L'avocat en immigration Willy Allen a lancé ce lundi un avertissement direct à ceux qui envisagent de se présenter à la frontière pour demander l'asile : « Je ne recommanderais encore à personne d'entrer par la frontière. En ce moment, je ne te conseillerais pas de te présenter », a-t-il déclaré en réponse à une question d'un spectateur lors de son émission hebdomadaire qu'il anime depuis deux ans sur CiberCuba.
Allen a fait ces déclarations lors d'une interview avec Tania Costa dans laquelle il a analysé le paysage migratoire actuel, marqué par la expansion massive des agents de l'ICE annoncée par Tom Homan, le soi-disant « tsar de la frontière », qui a annoncé l'ajout de 7 000 nouveaux agents du Service de l'immigration et des douanes avec 3 000 autres en formation.
L'avocat a reconnu qu'une Cour fédérale avait ordonné l'ouverture des frontières pour recevoir des demandes d'asile, mais a averti qu'avec le gouvernement Trump, cette ouverture sera très difficile à mettre en œuvre dans la pratique.
«Je soupçonne que les personnes qui seront autorisées à entrer devront demander leur asile complet en détention. Et si elles échouent, elles seront expulsées vers leurs pays», a expliqué Allen.
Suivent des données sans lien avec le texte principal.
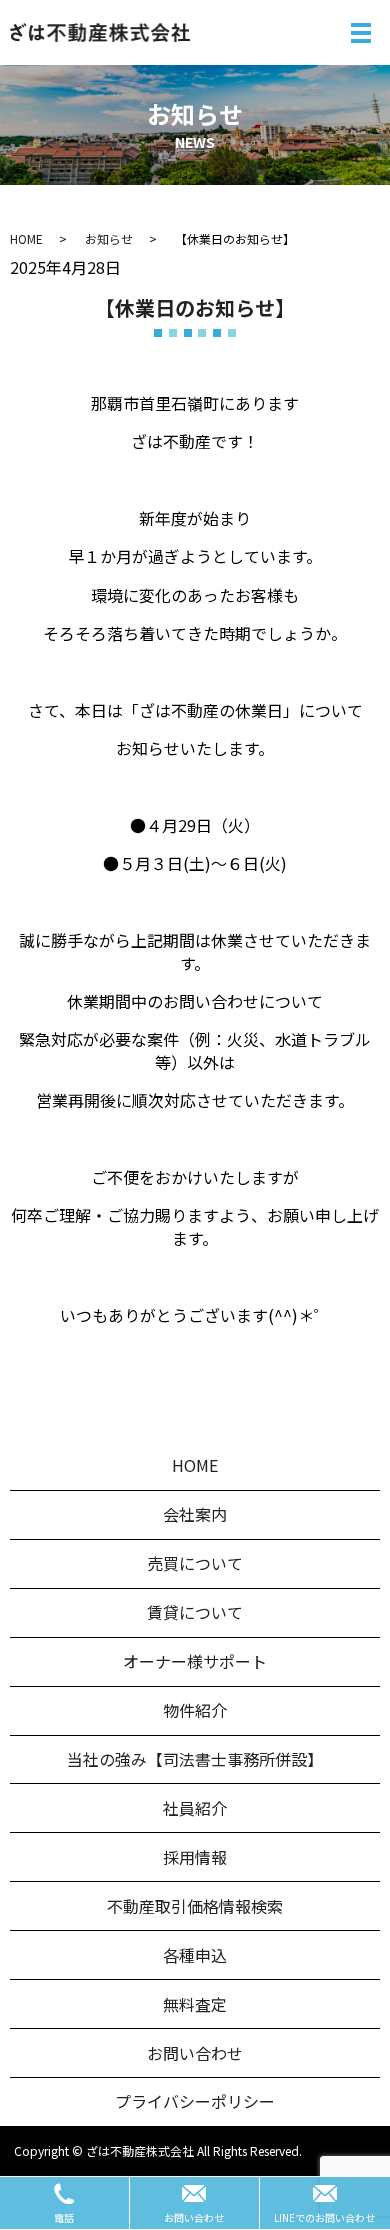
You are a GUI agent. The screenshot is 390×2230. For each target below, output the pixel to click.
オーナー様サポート (195, 1661)
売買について (195, 1563)
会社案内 (195, 1514)
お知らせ (109, 238)
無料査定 (195, 2004)
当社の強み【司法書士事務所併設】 (195, 1759)
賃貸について (195, 1612)
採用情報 (195, 1857)
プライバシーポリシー (195, 2101)
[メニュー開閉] (361, 33)
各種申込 (195, 1955)
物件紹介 (195, 1710)
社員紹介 (195, 1808)
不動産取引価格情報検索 (195, 1906)
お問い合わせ (195, 2053)
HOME (26, 238)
Le mécanisme concret que le Département de la Sécurité Nationale (DHS) mettra en place pour traiter les demandes d'asile à la frontière, selon l'avocat, sera « lié aux centres de détention », rendant le processus « très très difficile et problématique ».
Allen a souligné que gagner un cas d'asile étant détenu sous l'actuelle Administration sera extrêmement compliqué : «Gagner un procès en détention et avec ce gouvernement et avec les juges qui ont voté et les juges qui ont été nommés va être intéressant», a-t-il indiqué.
L'une des plus grandes difficultés pratiques qu'il a identifiées est la communication avec les détenus. « L'une des choses qui complique la défense d'une personne en détention est qu'il existe de nombreuses difficultés pour communiquer avec le détenu, et de plus, il est souvent transféré d'un centre à un autre », a-t-il averti, ajoutant qu'il a déjà eu deux différends par vidéoconférence avec de nouveaux juges nommés par l'Administration.
Willy Allen a également mis en garde contre l'expansion des centres de détention. « Je pense que la croissance des centres de détention va conduire à l'arrestation de familles entières. »
Selon Allen, jusqu'à 75 % des personnes arrêtées par l'ICE n'ont pas de casiers judiciaires, ce qui signifie que personne n'est totalement à l'abri d'une arrestation.
Malgré le sombre tableau, l'avocat n'a pas écarté la possibilité que la situation change. « Je pense que les cours fédérales, plus tôt que tard, vont ordonner qu'il doit y avoir une certaine forme permettant à une personne à la frontière de demander son asile », a-t-il affirmé, soulignant qu'il faudra attendre de voir comment se déroule l'opération et quel mécanisme concret établit le DHS.
La semaine précédant l'entretien, l'équipe d'Allen a obtenu des victoires devant les tribunaux fédéraux, y compris la libération de trois personnes détenues.